As such, it’s fair to wonder what’s next for the Dubs.

We’ll have ample time to discuss every option – from Giannis Antetokounmpo to standing pat (Spencer, that is).

But what of the most likely option: another year of the same core, albeit with some different role players?

Core players that are going to be in their age-38, 36, and 36 seasons, it should be noted.

And if that core — Curry and Butler were injured, Green was ineffective — can’t get it done a year younger, what’s to say next year will change anything?

Golden State Warriors’ Draymond Green (23) and Jonathan Kuminga (00) are in disbelief after Minnesota Timberwolves’ Anthony Edwards (5) gets a foul call in 2nd quarter of Game 3 of the Western Conference Second Round NBA Playoffs at Chase Center in San Francisco, Calif., on Saturday, May 10, 2025. (Karl Mondon/Bay Area News Group) 

“Injuries are a part of it. We’ve won championships when guys got hurt.
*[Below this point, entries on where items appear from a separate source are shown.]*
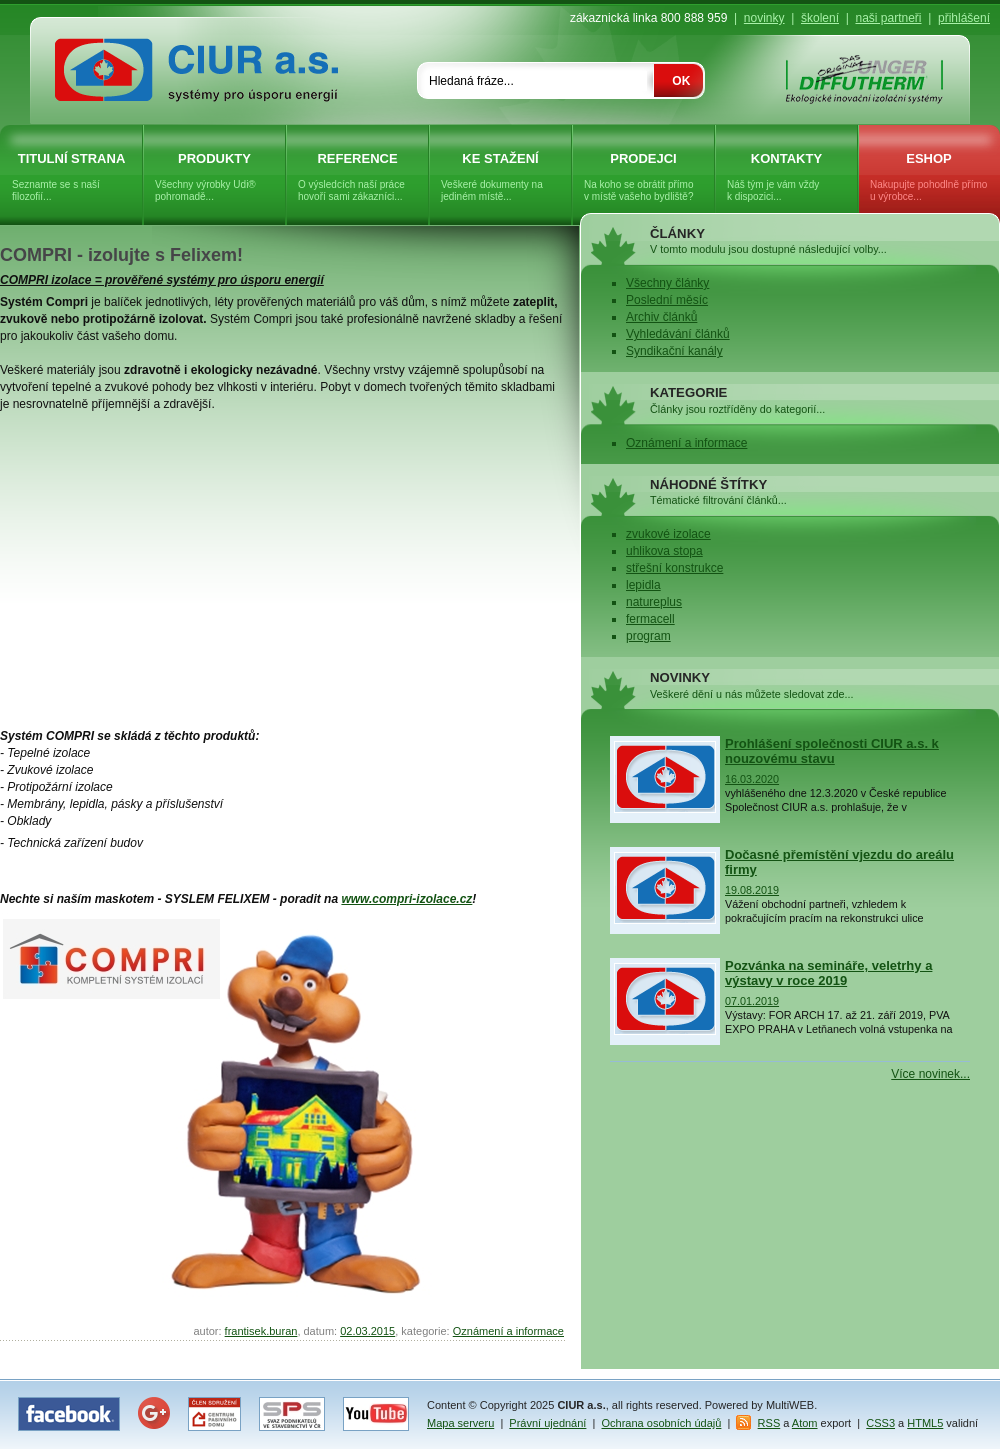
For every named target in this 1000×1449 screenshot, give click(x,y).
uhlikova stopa (664, 551)
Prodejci (643, 177)
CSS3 (880, 1423)
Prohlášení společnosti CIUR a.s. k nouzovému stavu (832, 751)
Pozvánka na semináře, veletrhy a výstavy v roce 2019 (828, 973)
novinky (764, 18)
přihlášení (964, 18)
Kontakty (786, 177)
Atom (805, 1423)
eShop (929, 177)
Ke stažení (500, 177)
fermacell (650, 619)
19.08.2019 (752, 890)
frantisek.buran (261, 1331)
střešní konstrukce (674, 568)
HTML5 (925, 1423)
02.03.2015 (367, 1331)
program (648, 636)
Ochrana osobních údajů (662, 1423)
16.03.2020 (752, 779)
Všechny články (667, 283)
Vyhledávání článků (678, 334)
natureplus (654, 602)
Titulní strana (71, 177)
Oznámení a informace (508, 1331)
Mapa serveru (460, 1423)
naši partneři (888, 18)
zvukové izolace (668, 534)
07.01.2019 (752, 1001)
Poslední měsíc (667, 300)
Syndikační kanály (674, 351)
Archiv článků (661, 317)
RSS (769, 1423)
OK (681, 81)
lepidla (643, 585)
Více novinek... (930, 1074)
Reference (357, 177)
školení (820, 18)
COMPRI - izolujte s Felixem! (121, 255)
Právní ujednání (547, 1423)
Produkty (214, 177)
You need a little luck, just because health is a huge part of it,” Green said. “We think we got the pieces to make another run at it. … We got one of the best ownership groups and front offices in the NBA, and they’ll do whatever is needed to help the team improve.”

It was the same mandate given after the 2023 second round.

The front office waited 20 months to make the kind of move that truly improved the team.

The Warriors don’t have that kind of time again.

And as the last two seasons’ ends have proved, they didn’t have it the last time around.

How many more shots at title five can Curry have as a true No. 1?